**** Data for this task ****
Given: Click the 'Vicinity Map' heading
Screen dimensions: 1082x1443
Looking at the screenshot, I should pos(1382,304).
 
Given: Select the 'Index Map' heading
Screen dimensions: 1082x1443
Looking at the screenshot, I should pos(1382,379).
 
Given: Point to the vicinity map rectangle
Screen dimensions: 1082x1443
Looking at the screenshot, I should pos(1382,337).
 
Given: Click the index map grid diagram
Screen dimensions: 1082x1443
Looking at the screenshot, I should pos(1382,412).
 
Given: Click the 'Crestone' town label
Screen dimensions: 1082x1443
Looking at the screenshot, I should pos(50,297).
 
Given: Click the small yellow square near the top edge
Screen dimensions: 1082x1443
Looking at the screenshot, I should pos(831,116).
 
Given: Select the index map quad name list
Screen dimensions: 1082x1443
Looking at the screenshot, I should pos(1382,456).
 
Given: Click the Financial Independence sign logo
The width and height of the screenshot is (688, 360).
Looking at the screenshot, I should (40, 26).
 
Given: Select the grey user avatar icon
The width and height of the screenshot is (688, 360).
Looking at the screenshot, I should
****
Quote every item above word for word, from first to last.

**Worked solution:**
Given: Click the 'Vicinity Map' heading
Screen dimensions: 1082x1443
Looking at the screenshot, I should pos(1382,304).
 
Given: Select the 'Index Map' heading
Screen dimensions: 1082x1443
Looking at the screenshot, I should pos(1382,379).
 
Given: Point to the vicinity map rectangle
Screen dimensions: 1082x1443
Looking at the screenshot, I should pos(1382,337).
 
Given: Click the index map grid diagram
Screen dimensions: 1082x1443
Looking at the screenshot, I should pos(1382,412).
 
Given: Click the 'Crestone' town label
Screen dimensions: 1082x1443
Looking at the screenshot, I should pos(50,297).
 
Given: Click the small yellow square near the top edge
Screen dimensions: 1082x1443
Looking at the screenshot, I should pos(831,116).
 
Given: Select the index map quad name list
Screen dimensions: 1082x1443
Looking at the screenshot, I should pos(1382,456).
 
Given: Click the Financial Independence sign logo
The width and height of the screenshot is (688, 360).
Looking at the screenshot, I should (40, 26).
 
Given: Select the grey user avatar icon
The width and height of the screenshot is (688, 360).
Looking at the screenshot, I should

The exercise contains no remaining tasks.